**EXERCISE INSTRUCTIONS:** According to the text on the STABLE Act, on what date did Congress propose the act?

Over the past few decades, the global dominance of the dollar has relied on the evolutionary mechanism of the 'Bretton Woods System - Petrodollar - U.S. Treasury Bonds + Swift System'. However, entering the Web3 era, decentralized financial technology is gradually shaking traditional clearing and payment paths, and stablecoins pegged to the dollar are quietly becoming a new tool for 'dollars going abroad'.

In this context, the significance of stablecoins has long surpassed mere compliance or non-compliance of a single crypto asset; it may very well be the digital carrier of 'dollar hegemony' in the Web3 era.

On March 26, 2025, the U.S. Congress officially proposed the (STABLE Act) (Stablecoin Transparency and Accountability for a Better Ledger Economy Act), which systematically established the issuance thresholds, regulatory framework, and circulation boundaries for dollar stablecoins for the first time. As of now, the act has passed the review of the House Financial Services Committee on April 2 and is pending a vote in both the House and the Senate before it can officially become law. This not only responds to the long-standing regulatory vacuum in the stablecoin market but may also be a key step toward building the next generation of dollar payment network 'institutional infrastructure'.

So, what problem does this new act aim to solve? Do the differences with MiCA reflect the U.S. 'systemic strategy'? Is it paving the way for Web3 dollar hegemony?

These issues will be shared one by one by Mankun Lawyer in this article.

What kind of dollar stablecoin does the STABLE Act seek to establish?

According to the document, the newly launched stablecoin act attempts to establish a clear compliance framework specifically applicable to 'payment stablecoins'. We summarize its five core points:

1. Clarify regulatory objects, focusing on 'payment stablecoins'

The first step of the STABLE Act is to clarify the core regulatory objects: dollar-pegged stablecoins issued to the public that can be directly used for payments and settlements. In other words, those truly incorporated into the regulatory framework are the crypto assets used as 'dollar substitutes' on-chain, rather than all tokens claiming to be pegged to the dollar.

To avoid risk diffusion, the act explicitly excludes some high-risk or structurally unstable token models. For example, algorithmic stablecoins, partially collateralized stablecoins, or speculative 'pseudo-stablecoins' with complex circulation mechanisms are not within the scope of this act. Only stablecoins that achieve 1:1 dollar asset full backing, have a transparent reserve structure, and are intended for public daily transaction circulation are considered 'payment stablecoins' and need to comply with the regulatory arrangements under this act.

**STORED DATA:**

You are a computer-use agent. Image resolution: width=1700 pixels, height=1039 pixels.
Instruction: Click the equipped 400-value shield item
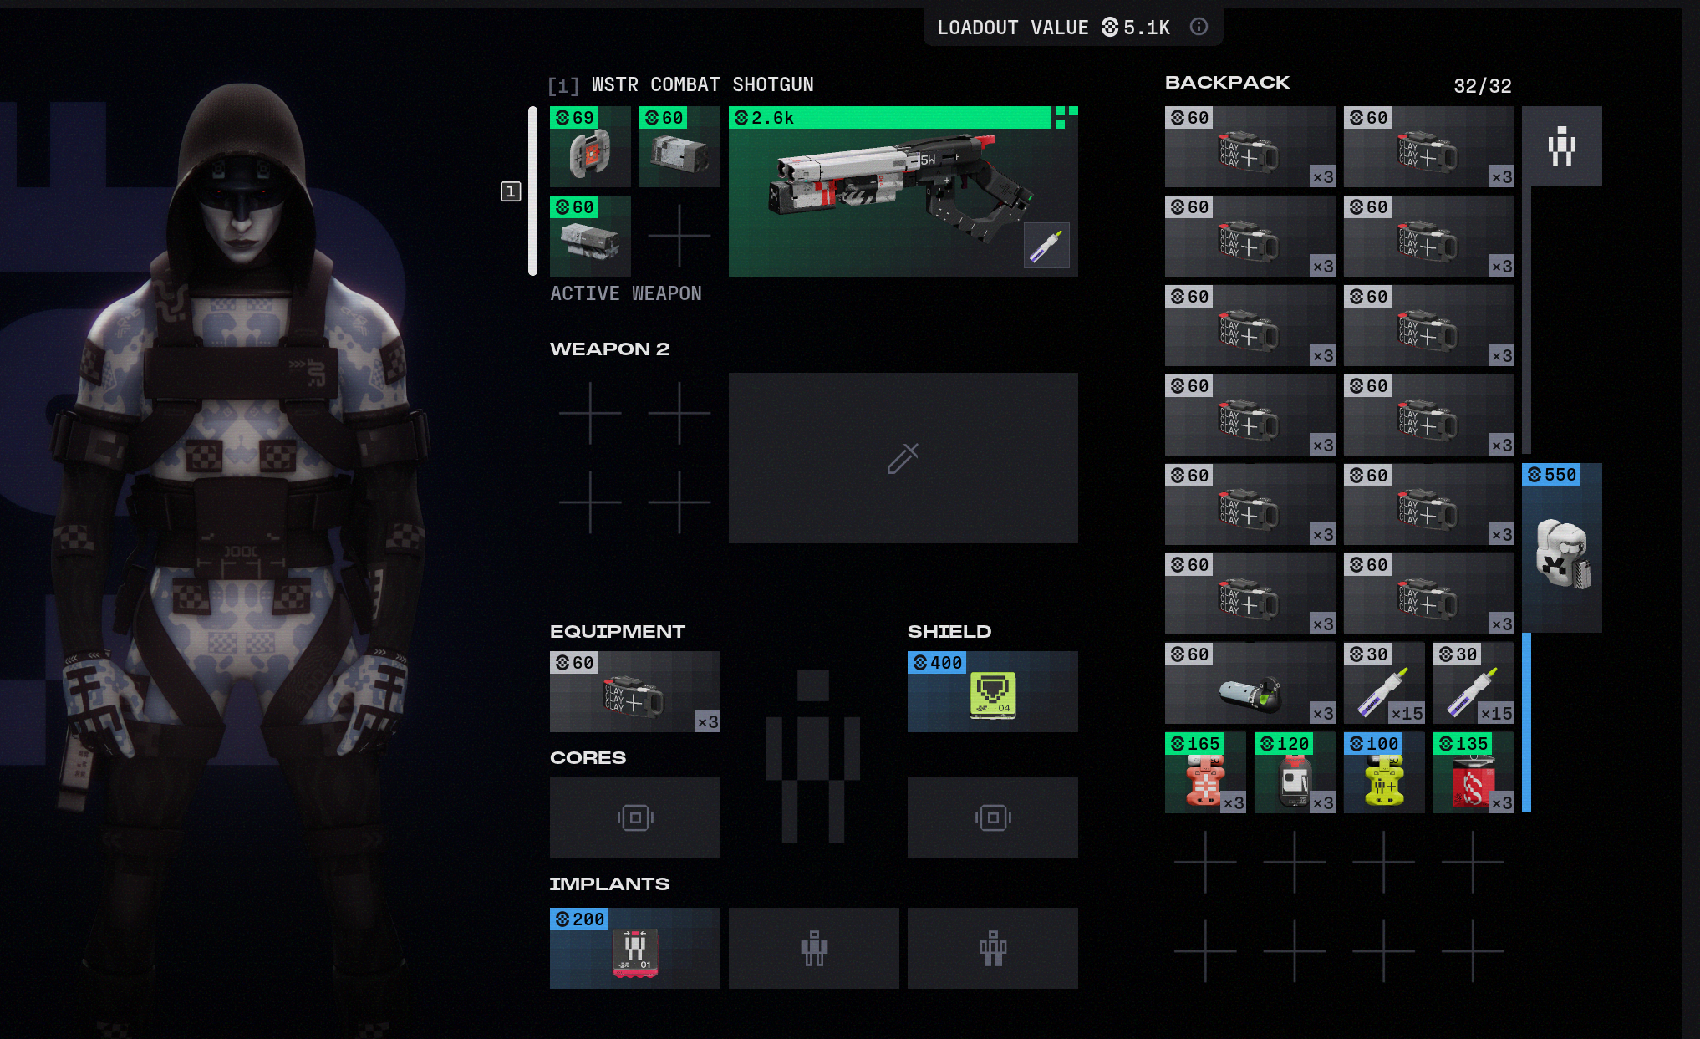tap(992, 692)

**THE RESULT:** March 26, 2025